In the script, Macy is specified as African-American. Born in Philadelphia, she’s an internet journalist who now lives in Brooklyn and makes a point of avoiding meat, gluten, and sugar. Della, who is white, has never left Winston-Salem, is married to a good-natured plumber named Tim, and is preoccupied with competing on The Great American Baking Show (“Thousands applied to the show, and only twelve have been selected to see WHO will be the next GREAT AMERICAN BAKER!”) Macy thinks that TV food shows are rigged; she writes issue-oriented pieces for the feminist online magazine Jezebel. For Della, Jezebel was a fallen woman and reading books is a great way to help her fall asleep. Both of of these women love Jen.

Some of the conflicts that arise among these four sympathetic characters are political; some are personal and idiosyncratic; some are about the everyday challenges of coping with change. Many of the lines in this play could have been spoken by people in situations I encounter in my own New England life. For example, Della’s opening line, ostensibly about baking but also about living a good Christian life: “See, what you have to do is really, truly follow the directions.” It’s clear that Della is a person who believes in directions and follows them as best she can.

Debra Jo Rupp, whom I last saw performing at the BSC with a credible German accent, cast as the feisty and petite Dr. Ruth Westheimer, endows Della with dignity, conviction, and complexity. The actor is a pleasure to listen to and watch, whether she is in her bakery icing cakes or trying to justify her refusal to bake a wedding cake to her husband Tim: “I told ‘em I had a full month already. And I do… I got two Christening cakes and I do like to take my time on those, plus Halloween so I do my pumpkins. I do have a lot.” Douglas Rees is excellent in his supporting role, persuasively relaxed and reassuring when he says, “Sweetie.
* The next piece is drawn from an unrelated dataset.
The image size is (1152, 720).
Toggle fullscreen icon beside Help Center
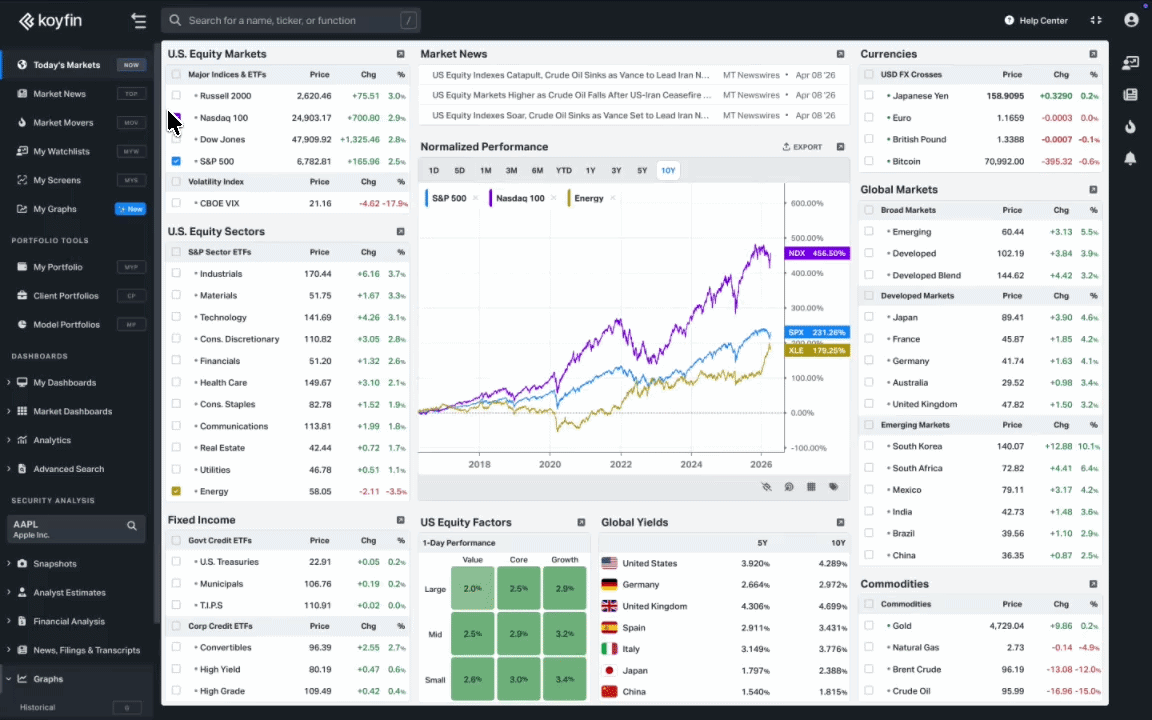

You don’t have to justify your decision to me. We know we can’t pick and choose the Bible, honey. That’s when the edges start to blur. Fabric starts to fray. We can be sad for her, though. We can love her, still.”

A sense of authenticity permeates the production, from the play’s language to its direction and performances. The athletic and forceful Nemuna Ceesay gives us a gamely self-contained Macy. Making a strong debut at BSC, Ceesay delivers a taut performance in the unenviable role of a person who is making her best effort to be polite in the white southern world of her beloved Jen. But she is barely able to tolerate its conservative conventions: “Do we really have to do this here?”

Macy watches, appalled, as Jen regresses into what she left behind; heterosexual Jenny. She is pulled between the expectations of her old and current lives. Virginia Vale, also making her debut at BSC, has the challenge of conveying the teeter-totter conflict of a woman with one foot in a white southern religious past, the other in a multicultural, secular mentality. Vale is also called on to reconcile her character’s frothy, sometimes ditzy, wedding planner’s personality with the earnestness and goodness that has won Macy’s love.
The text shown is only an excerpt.